GIVEN INFORMATION START

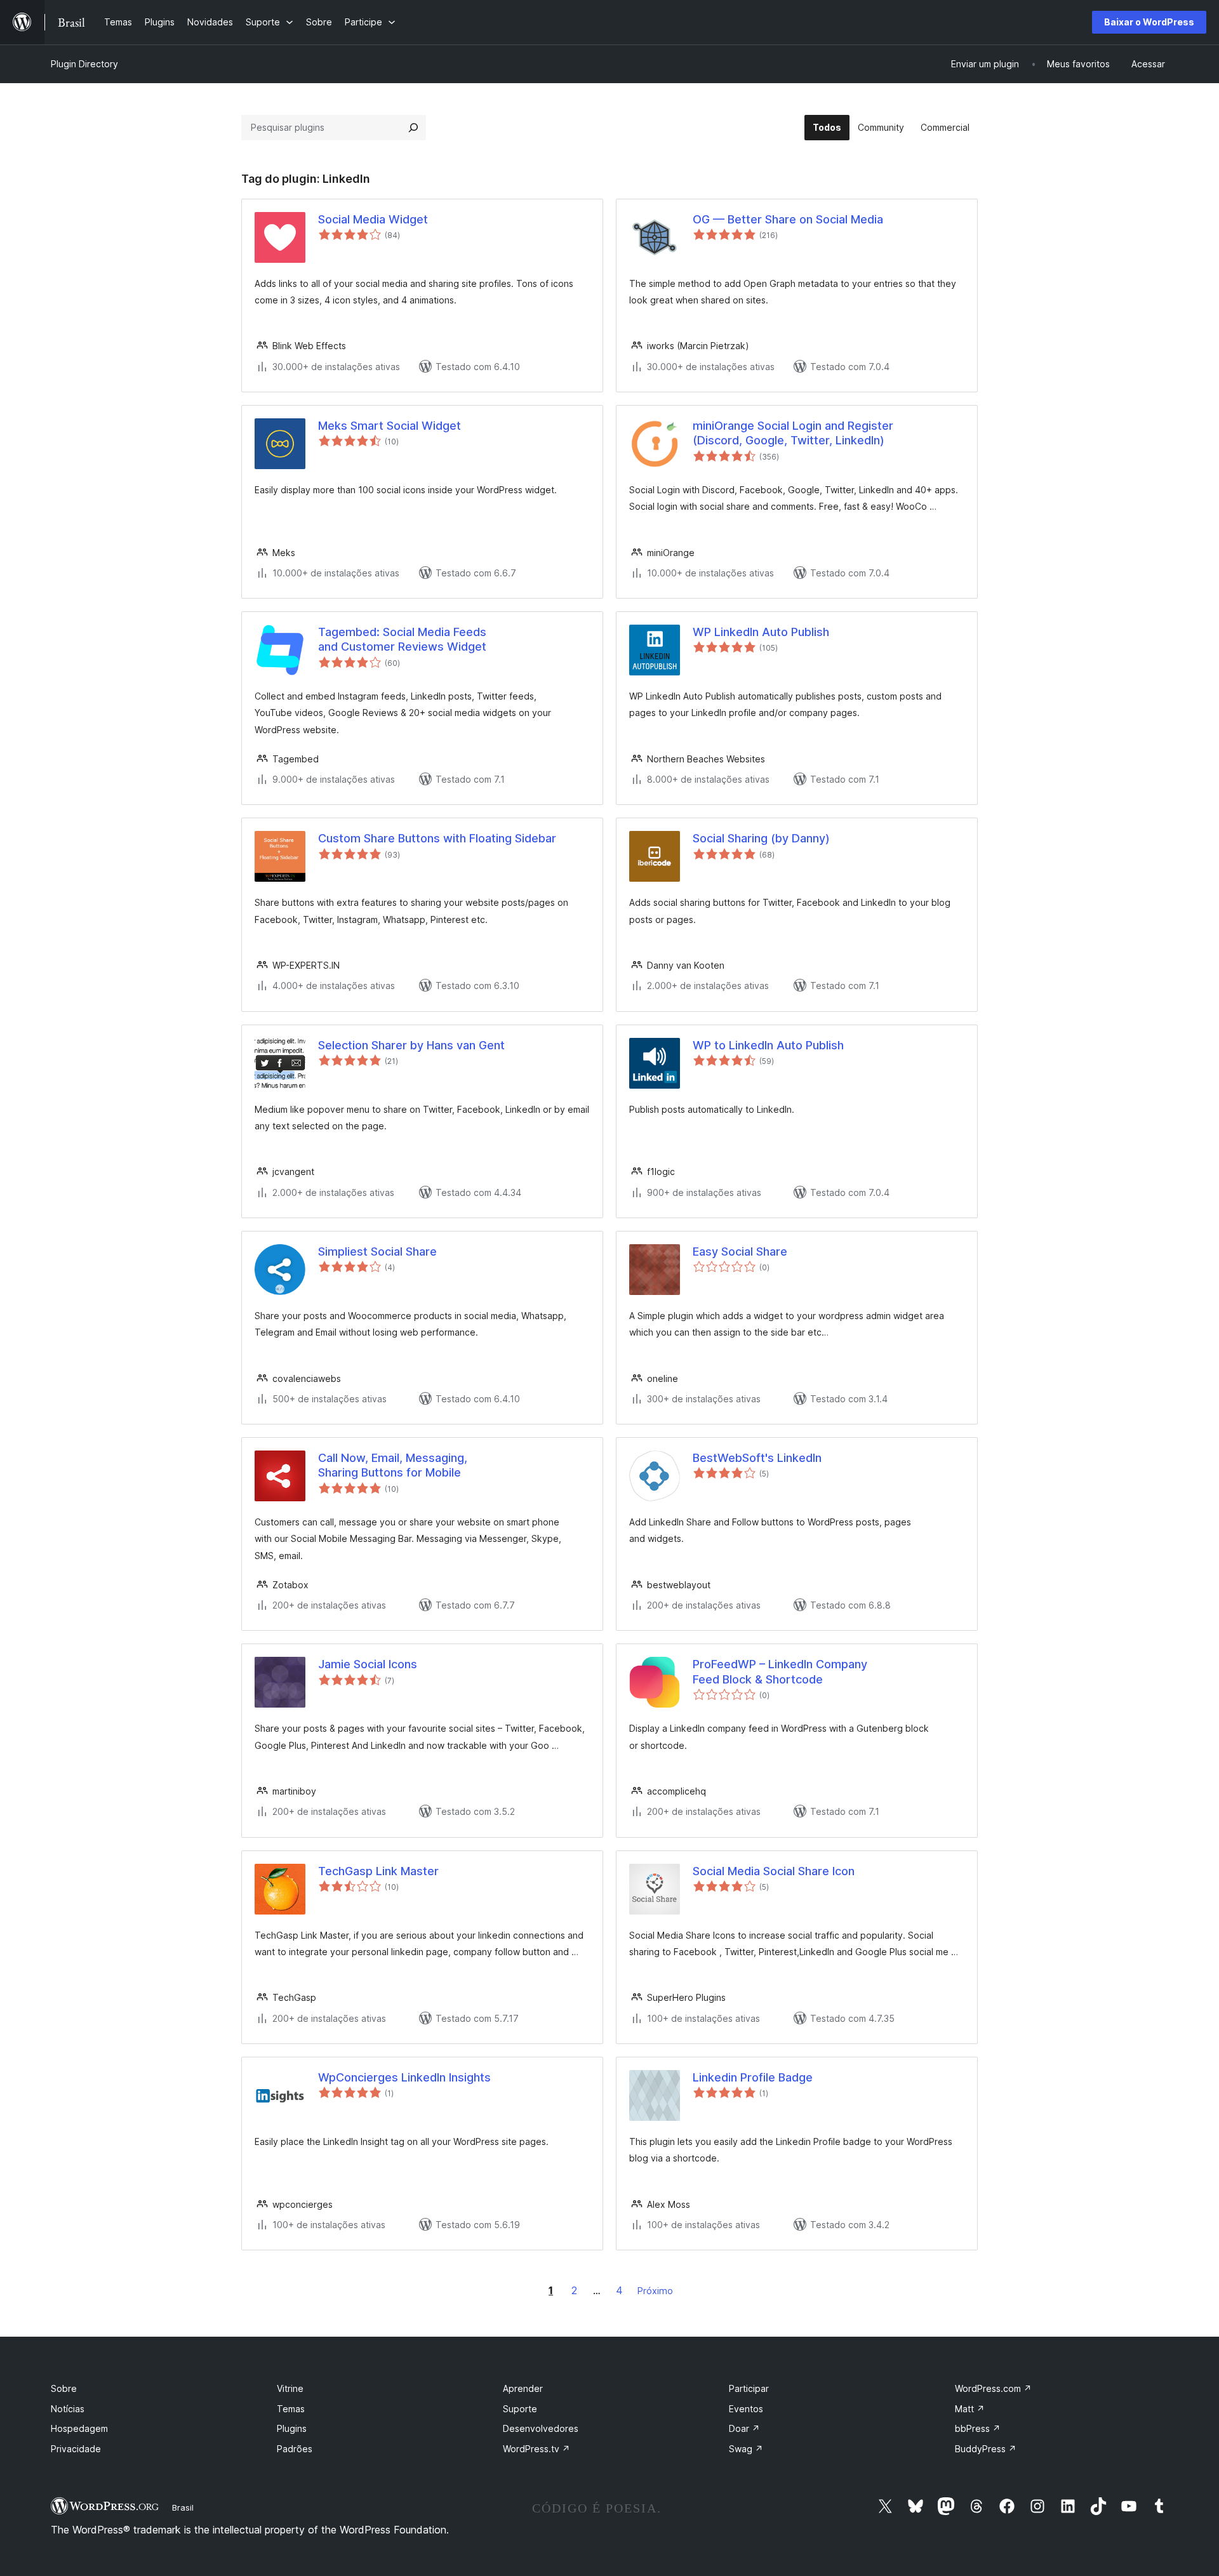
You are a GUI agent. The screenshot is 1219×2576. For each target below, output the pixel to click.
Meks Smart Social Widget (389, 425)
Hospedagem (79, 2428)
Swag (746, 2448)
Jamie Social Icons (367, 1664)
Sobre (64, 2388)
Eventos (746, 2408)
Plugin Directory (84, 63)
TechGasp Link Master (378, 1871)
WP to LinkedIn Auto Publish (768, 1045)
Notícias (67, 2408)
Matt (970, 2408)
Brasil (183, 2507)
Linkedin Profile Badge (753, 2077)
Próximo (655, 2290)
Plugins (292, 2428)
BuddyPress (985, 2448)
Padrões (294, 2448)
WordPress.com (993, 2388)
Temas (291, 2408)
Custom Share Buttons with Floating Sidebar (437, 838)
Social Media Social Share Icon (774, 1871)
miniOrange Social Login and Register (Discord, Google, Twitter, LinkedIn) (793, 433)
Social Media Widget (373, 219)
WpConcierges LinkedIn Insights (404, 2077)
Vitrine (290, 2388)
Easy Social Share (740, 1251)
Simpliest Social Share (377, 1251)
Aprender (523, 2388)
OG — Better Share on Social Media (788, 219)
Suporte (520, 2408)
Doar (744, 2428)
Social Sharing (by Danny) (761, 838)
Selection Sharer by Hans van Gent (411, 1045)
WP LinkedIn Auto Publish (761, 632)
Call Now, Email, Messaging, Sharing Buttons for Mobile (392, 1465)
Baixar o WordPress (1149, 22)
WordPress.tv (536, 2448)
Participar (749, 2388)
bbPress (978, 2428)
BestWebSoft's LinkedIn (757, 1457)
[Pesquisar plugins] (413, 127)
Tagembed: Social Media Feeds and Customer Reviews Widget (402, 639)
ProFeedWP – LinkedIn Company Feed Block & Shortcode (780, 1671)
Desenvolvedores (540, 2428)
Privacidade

GIVEN INFORMATION END

Please give the number of lines in the data above that contain the word "Sharing", with nothing else.

2